_WHAT THE TASK REQUIRES:_
Write the next part of the news article about the University of Virginia's audit of the Virginia Quarterly Review, picking up after its final sentence.

_TEXT SEGMENT:_

UVA issues Virginia Quarterly Review audit: No bullying on record

Uva_spring

The University of Virginia issued its audit of the Virginia Quarterly Review on Wednesday. The audit, which focused on finances and management issues at the award-winning magazine, was spurred by the suicide of Managing Editor Kevin Morrissey on July 30.

In a key finding, the audit found "no specific allegations of bullying or harassment prior to July 30th."

This statement seems designed to put to rest charges of workplace bullying that had been leveled at Editor Ted Genoways after Morrissey's death, made primarily by Morrissey's estranged sister.

Yet the report doesn't let Genoways off the hook, recommending "appropriate corrective action" be taken for his management style. 

Staffers had previously gone to the university with other, less significant complaints about how the magazine was managed. The audit stated that although officials were aware of their issues, "none ever seemed to rise to the level of a serious, on-going concern."

More fully, the audit stated:

Earlier notifications this year consisted mostly of concerns about organizational structure and untimely management communication styles; more recent concerns encompassed a failure by the Editor to follow institutional procedures in a variety of areas. There were reports through the years of the Editor not being courteous or respectful with some contributors and colleagues, as well as problems with certain employees, but none ever seemed to rise to the level of a serious, on-going concern. The reports were mostly viewed by others as conflicts between a creative, innovative manager and persons who did not share the Editor’s aspirations.

Some media reports after Morrissey's death relied on the narratives of his co-workers to try to understand why he killed himself, looking to the culture inside the magazine. The audit, citing personnel concerns, was thin on details but implied that doing so may have led to distortions.

The report continued:

The Audit Department found that some individuals made incorrect assumptions, regarding other institutional personnel, without necessarily being based on or aware of all the facts. Recollections were not entirely accurate when compared to written records, and presumptions regarding the projected behavior and responsibilities of certain individuals were not on target.

The audit provided no specific details of inaccurate recollections or assumptions about behavior.

_DATA SHOWN:_
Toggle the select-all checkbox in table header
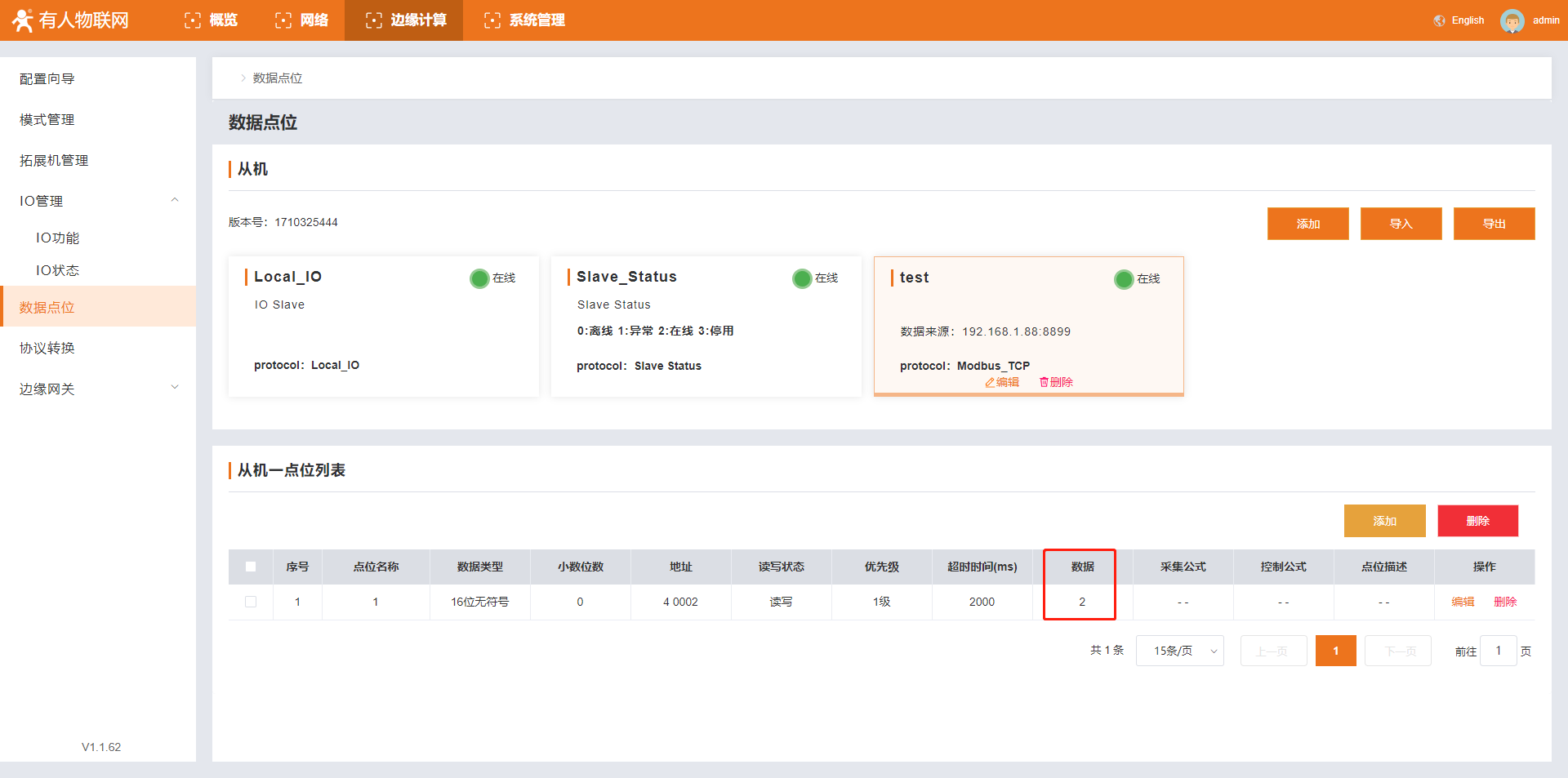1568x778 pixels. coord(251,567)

--

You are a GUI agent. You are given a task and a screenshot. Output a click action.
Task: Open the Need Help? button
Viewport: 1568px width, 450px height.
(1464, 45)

_WRITTEN RESPONSE:_
In its financial audit, the report found that a $2,000 charge was "a possible unapproved subvention" worthy of further inquiry -- the charge was for printing costs for "the Editor's poetry," meaning Genoways'. That doesn't look good, but is a fairly small amount in an audit that covered three years and a budget large enough to include $475,000 in withdrawals from an independent investment fund. That fund, which was established by earlier management of the magazine, will soon be brought under increased university control.

The audit (available as a PDF here) included several recommendations and italicized sections labeled "management response" about plans going forward. The first step will be moving VQR from the office of the university president, where it had been since its founding in 1925, to the office of the vice president for research -- a move that had been underway when Morrissey's suicide put many of the magazine's plans on hold. The magazine's position in the president's office meant that VQR was able to operate fairly independently and with minimal supervision.

Increased supervision and oversight is recommended, with specific recommendations about management and operations, including following institutional policies with computers, staffing and delegation of responsibilities. There will also be changes in VQR's advisory board.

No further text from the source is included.